Thursday, July 14, 2016

President & Policing: What the Candidates Need to Consider

By Adjunct Professor Steve Lurie
Lieutenant, Los Angeles Police Department

The next president of the United States will lead our nation’s police through the most important four years in the history of American policing. Their most critical responsibility will be to rebuild the morale of our nation’s police officers. The president will inherit a nation where law enforcement professionals feel paralyzed. As a result, violent crime is rising in all of our major cities. Recruitment numbers are falling. Proactive policing is dying or dead. Without a motivated, professional police community, re-energized to walk the thin blue line, no progress will be made.

In tandem with this mission, the president must address communities who do not trust that policing is being done in a constitutional, even-handed manner. There is no doubt that a small percentage of officers make errors in judgment during their shifts. Even more rarely, an officer with bad intentions uses their power for evil. These breaches of the public trust are abhorrent and should be swiftly punished. Increased funding for body cameras and other accountability tools should come in the first 100 days of the new administration. Once deployed, these will show that police misconduct is extraordinarily uncommon. The current national tone far exaggerates the frequency of true wrongdoing by sworn officers.

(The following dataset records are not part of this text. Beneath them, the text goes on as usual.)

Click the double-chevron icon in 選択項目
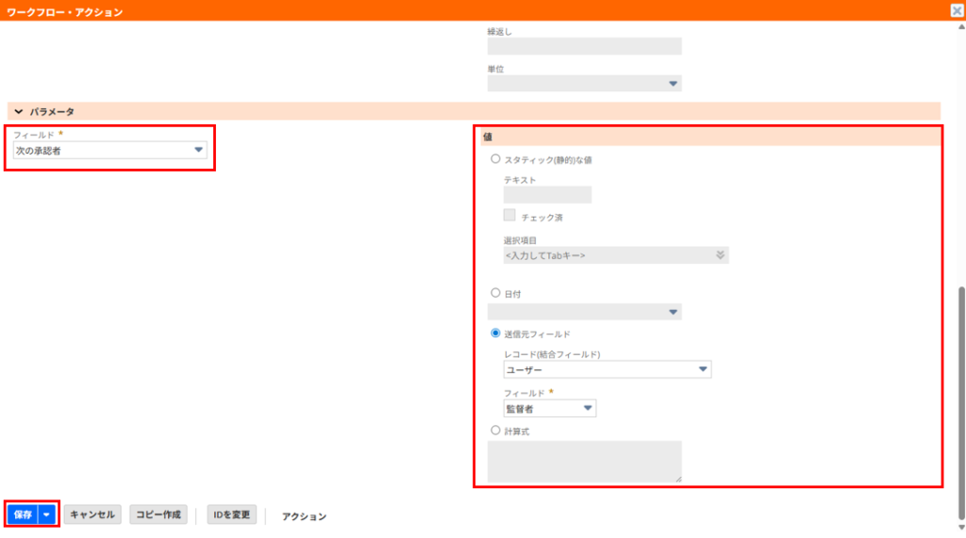 (x=720, y=255)
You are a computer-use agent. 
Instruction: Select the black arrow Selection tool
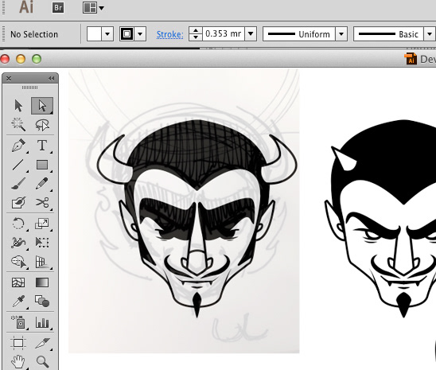click(x=18, y=106)
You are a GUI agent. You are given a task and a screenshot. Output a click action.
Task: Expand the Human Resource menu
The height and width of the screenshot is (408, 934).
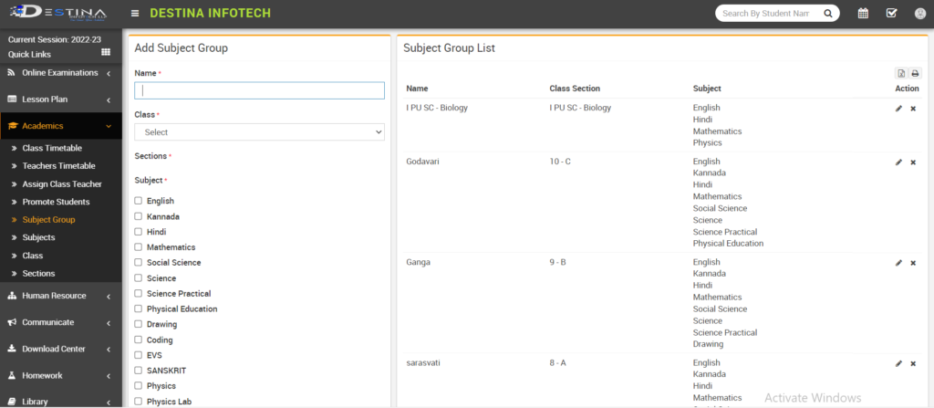60,296
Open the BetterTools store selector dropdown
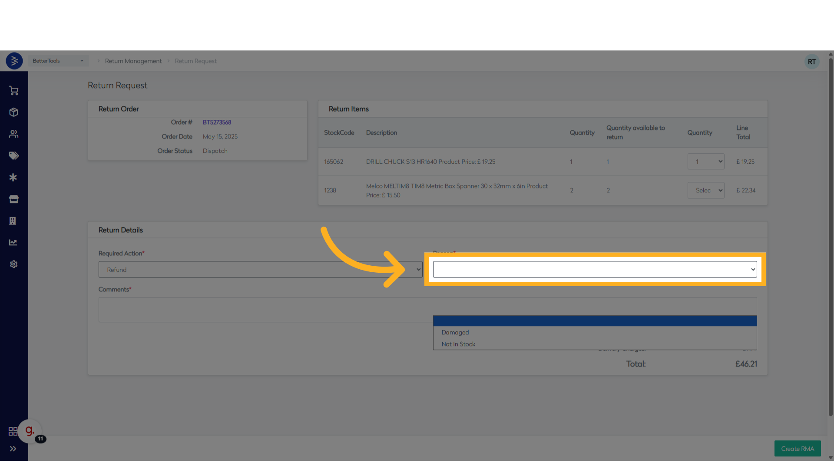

Leadership on policing starts at the White House and the Attorney General’s office. Both of these have failed to curtail the fomentation of an environment where the police are viewed as the enemy, and the law breakers are empowered as never before in our history. The expected result, a marked increase in crime, is beginning to cast its cloud over our people. The next president of the United States must act immediately and decisively to turn back this storm in a way that strengthens the bond between members of law enforcement and the communities they serve.

Adjunct Professor Steve Lurie teaches the Police Practice Seminar at Loyola Law School. He is a lieutenant with the Los Angeles Police Department.